6. The data processing method according to claim 5, wherein the 513 th column to 1024 th column in the every two consecutive rows in the input data are in one-to-one correspondence with 2 x 512 bits stored in a third register, the third register storing mask data different from but the same in size as the mask data stored in the second register, and the mask data in the third register is arranged in the same manner as the mask data in the second register.

7. The data processing method of claim 2, wherein multiplying the bits in the selected memory cell with the corresponding elements of the input data comprises:

taking an element of the corresponding input data as a corresponding element in the output data if the value of the bit in the selected memory cell is 1;

in the case where the value of the bit in the selected memory cell is 0, 0 is taken as the corresponding element in the output data.

8. The data processing method according to claim 7, wherein performing a product calculation based on correspondence of respective elements of the input data and respective bits of respective elements of the mask data to obtain the output data, further comprises:

dividing the result of the multiplication by (1-drop _ prob) to obtain the output data, wherein drop _ prob represents the probability that each bit of each element of the mask data is 0.

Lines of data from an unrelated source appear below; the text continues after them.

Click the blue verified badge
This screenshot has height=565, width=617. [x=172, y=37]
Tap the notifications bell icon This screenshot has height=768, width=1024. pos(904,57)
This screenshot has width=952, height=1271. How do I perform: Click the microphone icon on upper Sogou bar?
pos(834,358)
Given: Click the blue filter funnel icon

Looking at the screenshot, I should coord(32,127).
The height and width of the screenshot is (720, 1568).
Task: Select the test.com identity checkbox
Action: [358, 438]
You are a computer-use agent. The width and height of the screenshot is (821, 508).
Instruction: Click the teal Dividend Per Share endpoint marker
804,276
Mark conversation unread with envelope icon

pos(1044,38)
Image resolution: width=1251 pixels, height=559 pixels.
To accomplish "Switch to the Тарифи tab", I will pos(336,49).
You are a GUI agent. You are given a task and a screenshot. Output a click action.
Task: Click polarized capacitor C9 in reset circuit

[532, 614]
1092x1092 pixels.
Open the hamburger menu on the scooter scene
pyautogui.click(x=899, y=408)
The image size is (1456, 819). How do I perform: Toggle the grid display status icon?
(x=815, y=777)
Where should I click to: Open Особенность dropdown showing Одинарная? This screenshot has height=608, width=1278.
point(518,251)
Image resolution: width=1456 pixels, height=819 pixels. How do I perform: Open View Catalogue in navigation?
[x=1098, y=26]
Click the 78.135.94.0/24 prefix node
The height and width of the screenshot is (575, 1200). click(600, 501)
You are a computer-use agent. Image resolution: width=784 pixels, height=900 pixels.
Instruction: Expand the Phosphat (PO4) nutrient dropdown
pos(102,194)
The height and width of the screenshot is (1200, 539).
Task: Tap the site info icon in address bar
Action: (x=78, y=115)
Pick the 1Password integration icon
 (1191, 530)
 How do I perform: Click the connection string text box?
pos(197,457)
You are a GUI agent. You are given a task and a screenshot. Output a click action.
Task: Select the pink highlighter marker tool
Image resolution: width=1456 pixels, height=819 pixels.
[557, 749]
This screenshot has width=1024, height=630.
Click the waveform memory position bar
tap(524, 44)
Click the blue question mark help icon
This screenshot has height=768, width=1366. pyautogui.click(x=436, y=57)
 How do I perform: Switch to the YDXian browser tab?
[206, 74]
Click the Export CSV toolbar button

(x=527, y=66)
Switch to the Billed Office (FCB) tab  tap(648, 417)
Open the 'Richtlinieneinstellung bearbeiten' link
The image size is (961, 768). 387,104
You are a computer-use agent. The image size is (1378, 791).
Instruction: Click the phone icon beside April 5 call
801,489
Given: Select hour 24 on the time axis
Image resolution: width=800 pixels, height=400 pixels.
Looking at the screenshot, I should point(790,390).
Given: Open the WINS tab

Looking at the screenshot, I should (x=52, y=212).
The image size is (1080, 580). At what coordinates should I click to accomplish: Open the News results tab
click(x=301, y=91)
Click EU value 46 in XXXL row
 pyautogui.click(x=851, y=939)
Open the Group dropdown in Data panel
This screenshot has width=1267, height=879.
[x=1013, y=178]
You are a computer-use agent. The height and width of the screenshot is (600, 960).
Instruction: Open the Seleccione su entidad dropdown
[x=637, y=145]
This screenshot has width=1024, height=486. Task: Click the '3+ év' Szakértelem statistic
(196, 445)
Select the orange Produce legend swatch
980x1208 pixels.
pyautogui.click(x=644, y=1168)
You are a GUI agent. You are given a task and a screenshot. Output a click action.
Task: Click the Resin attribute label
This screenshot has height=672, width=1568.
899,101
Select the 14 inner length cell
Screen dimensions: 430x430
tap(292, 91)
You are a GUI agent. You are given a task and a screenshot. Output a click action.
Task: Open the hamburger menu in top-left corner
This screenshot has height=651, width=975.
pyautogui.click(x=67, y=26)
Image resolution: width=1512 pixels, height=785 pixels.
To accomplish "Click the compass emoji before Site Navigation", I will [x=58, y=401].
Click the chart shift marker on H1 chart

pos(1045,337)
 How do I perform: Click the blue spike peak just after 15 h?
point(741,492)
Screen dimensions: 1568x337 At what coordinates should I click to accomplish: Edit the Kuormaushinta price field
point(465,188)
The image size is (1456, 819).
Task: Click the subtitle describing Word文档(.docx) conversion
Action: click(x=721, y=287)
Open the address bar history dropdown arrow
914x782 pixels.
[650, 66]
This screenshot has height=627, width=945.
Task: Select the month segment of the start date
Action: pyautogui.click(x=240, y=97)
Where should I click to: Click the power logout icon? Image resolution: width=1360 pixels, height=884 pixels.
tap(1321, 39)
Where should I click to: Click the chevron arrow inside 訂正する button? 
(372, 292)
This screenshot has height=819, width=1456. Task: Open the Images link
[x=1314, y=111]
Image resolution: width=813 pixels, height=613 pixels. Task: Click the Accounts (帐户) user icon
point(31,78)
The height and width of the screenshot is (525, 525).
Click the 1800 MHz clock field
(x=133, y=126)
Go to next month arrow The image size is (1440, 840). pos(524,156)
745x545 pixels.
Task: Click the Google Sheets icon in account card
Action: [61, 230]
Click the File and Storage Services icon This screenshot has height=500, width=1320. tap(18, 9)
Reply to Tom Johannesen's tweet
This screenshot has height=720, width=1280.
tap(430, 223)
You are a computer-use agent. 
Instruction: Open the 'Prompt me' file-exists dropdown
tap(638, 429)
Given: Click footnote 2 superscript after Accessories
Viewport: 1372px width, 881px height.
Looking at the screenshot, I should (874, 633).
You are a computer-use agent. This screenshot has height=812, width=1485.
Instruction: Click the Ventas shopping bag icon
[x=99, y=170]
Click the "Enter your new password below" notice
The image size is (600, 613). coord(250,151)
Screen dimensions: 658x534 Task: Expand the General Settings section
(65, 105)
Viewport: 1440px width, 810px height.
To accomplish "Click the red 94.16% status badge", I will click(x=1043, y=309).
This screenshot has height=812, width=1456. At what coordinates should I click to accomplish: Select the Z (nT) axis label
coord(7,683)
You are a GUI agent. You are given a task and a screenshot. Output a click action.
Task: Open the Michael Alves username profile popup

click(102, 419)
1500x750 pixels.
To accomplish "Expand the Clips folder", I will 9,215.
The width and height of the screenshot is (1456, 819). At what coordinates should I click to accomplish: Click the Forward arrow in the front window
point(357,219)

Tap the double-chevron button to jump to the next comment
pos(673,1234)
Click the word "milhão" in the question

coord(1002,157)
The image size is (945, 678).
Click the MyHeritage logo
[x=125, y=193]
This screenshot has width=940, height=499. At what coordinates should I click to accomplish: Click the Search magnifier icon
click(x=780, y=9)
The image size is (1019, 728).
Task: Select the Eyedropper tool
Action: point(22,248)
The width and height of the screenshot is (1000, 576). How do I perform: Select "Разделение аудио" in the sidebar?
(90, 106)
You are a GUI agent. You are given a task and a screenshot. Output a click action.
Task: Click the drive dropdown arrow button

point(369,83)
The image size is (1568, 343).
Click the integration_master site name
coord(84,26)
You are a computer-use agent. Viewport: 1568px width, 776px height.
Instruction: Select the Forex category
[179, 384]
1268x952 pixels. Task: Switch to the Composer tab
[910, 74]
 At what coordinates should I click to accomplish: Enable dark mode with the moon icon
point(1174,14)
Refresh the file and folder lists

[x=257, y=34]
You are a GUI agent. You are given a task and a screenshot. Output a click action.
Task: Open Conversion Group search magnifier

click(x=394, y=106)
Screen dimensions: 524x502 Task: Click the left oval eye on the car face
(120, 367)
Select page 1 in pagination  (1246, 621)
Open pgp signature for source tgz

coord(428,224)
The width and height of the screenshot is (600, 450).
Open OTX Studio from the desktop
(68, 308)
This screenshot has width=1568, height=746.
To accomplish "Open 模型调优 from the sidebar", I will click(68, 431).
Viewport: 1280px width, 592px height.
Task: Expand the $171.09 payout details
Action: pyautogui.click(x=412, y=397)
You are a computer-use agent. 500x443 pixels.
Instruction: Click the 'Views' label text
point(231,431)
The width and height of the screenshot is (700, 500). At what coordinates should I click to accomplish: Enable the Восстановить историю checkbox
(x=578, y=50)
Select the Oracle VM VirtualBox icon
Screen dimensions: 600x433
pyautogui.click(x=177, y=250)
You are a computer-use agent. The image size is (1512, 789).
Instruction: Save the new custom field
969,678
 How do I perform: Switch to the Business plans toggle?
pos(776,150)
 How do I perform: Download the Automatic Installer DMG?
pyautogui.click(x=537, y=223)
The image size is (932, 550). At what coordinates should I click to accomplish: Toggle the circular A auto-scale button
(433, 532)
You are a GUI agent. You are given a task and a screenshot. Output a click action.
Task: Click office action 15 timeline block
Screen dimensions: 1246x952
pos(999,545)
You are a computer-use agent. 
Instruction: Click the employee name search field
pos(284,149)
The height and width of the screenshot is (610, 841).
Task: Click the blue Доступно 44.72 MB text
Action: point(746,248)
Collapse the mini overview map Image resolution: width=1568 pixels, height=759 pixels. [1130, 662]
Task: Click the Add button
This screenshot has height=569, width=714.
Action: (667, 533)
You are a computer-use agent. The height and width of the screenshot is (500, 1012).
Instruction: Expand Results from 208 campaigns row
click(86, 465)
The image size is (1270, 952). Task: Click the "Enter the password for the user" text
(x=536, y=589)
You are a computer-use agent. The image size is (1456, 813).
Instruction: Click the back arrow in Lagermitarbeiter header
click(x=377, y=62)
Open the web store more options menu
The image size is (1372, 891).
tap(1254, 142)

9. The data processing method of any of claims 2-8, further comprising:

and storing the output data into a memory according to the corresponding position of the input data.

10. The data processing method of claim 9, wherein a format type of the selection instruction and a format type of the input data are the same.

11. The data processing method according to claim 10, wherein the format type of the selection instruction is BF16, and the format type of the input data is BF16.

12. The data processing method of claim 11, wherein the data processing method is for computation of a discardability layer of a neural network, an input portion of the discardability layer comprising the input data and the masking data,

in the case that the value of the bit of the element of the mask data is 1, the corresponding element of the input data is used as the output of the discarding method layer;

in case the value of the bit of the element of the masked data is 0, the corresponding element of the input data is discarded.

13. The data processing method of claim 1, further comprising:

prior to loading the input data into the first register and the mask data into the second register,

performing an alignment operation on the input data and the mask data such that each 2*N element in the input data corresponds to each 1*Z element in the mask data.

14. A data processing apparatus comprising:

a data loading unit configured to load input data into a first register and load mask data into a second register, wherein the input data has a size of N × M, the mask data has a size of P × Q, each element of the mask data is Z bits, Q × Z =2*M, each bit of each element of the mask data corresponds to one element of the input data, the storage units of the second register are arranged in i rows and j columns, i = j = Q/2=Z, i bits stored in the same column of the second register sequentially correspond to i consecutive elements of the input data in the same row, and N, M, P, Q, i, j, Z are positive integers;

a calculation unit configured to perform a product calculation to obtain output data based on a correspondence relationship between each element of the input data and each bit of each element of the mask data.

15. A data processing apparatus comprising:

a processor; and

a memory storing computer-executable instructions that,

wherein the computer-executable instructions, when executed by the processor, implement a data processing method according to any one of claims 1-13.

16. An electronic device comprising the data processing device of claim 15.

17. A computer-readable storage medium for non-transitory storage of computer-executable instructions,

wherein the computer executable instructions, when executed by a processor, implement a data processing method according to any one of claims 1-13.